The Limits of Searching the Web

Let's consider a few important points.

  1. No search tool in existence today keeps track of all of the information on the World Wide Web. The most popular estimates indicate the two largest search tools cover about 27% and 25% of the web respectively. (These estimates are based on 550 million total web pages, which is probably low. A more accurate, but unverifiable, number is probably 700 million.) The search tools frequently miss information on large web sites, like most of the Federal government sites, and also sites that are updated frequently like the CNN web site.

  2. Not all of the information in the world is available on the World Wide Web. To make this a little more concrete, take a look at the following approximation. If you take the first 25 pages from every book in the US Library or Congress, about 20 million books, you would have the rough equivalent of the information available on the Web. But this number corresponds to a very small percentage of the total number of book pages. So the entire content of the web is equivalent to a fraction of the books in the Library of Congress. The Library of Congress has an additional 80 million items like drawings, photographs and manuscripts. If we added additional information sources from outside the Library of Congress, including other books, personal pictures, newspapers, audio and video recordings the difference between the web content and total information is astronomical.

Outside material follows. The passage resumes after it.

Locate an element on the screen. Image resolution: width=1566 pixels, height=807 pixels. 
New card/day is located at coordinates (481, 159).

  3. Searching is not always "real time". Some of the search databases can even be up to a month old depending on when they are updated.

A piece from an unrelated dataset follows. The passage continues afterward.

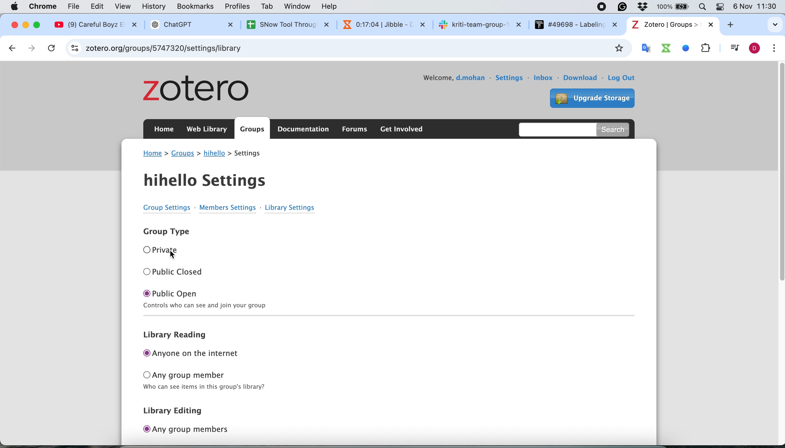 The height and width of the screenshot is (448, 785). I want to click on Search Bar, so click(701, 6).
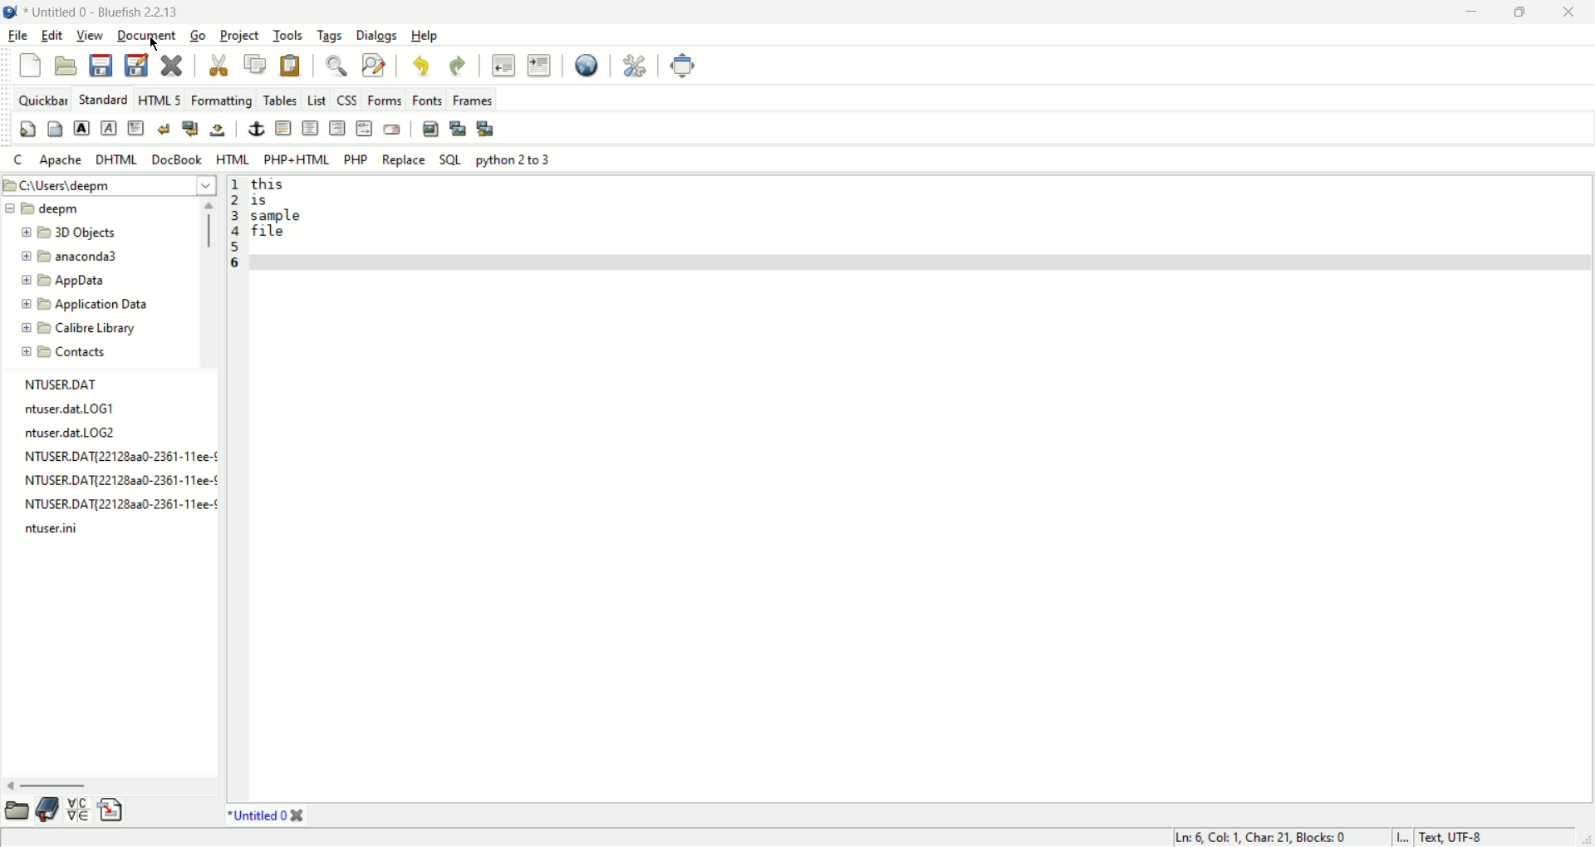 This screenshot has width=1595, height=847. What do you see at coordinates (471, 101) in the screenshot?
I see `frames` at bounding box center [471, 101].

  4. Information found on the Web can be outdated or removed from a website.

  5. Some of the information on the Web is incorrect and/or fabricated. At this point in the evolution of the Web, there is no standard for validity. Keep in mind that there is a lot of information on the Web that is someone else's opinion.

       It's a good idea to keep these points in the back of your mind, because they are important to remember, however, they should not discourage you from using the Web. The flip side of this situation is that the current and easiest to find contents of the Web include the most popular and useful information. The complete works of Shakespeare and the periodic table are available online, but if you want a copy of the story I wrote in 5th grade, you would have to go look in my parents attic. Compared to the total mass of human information, the contents of the web may seem a bit limited. But 550 million Web pages, is a lot of information and it is increasing everyday. In fact, there is so much information that you need special tools to keep it all organized and help find the piece of information that you are looking for, thus, this tutorial!!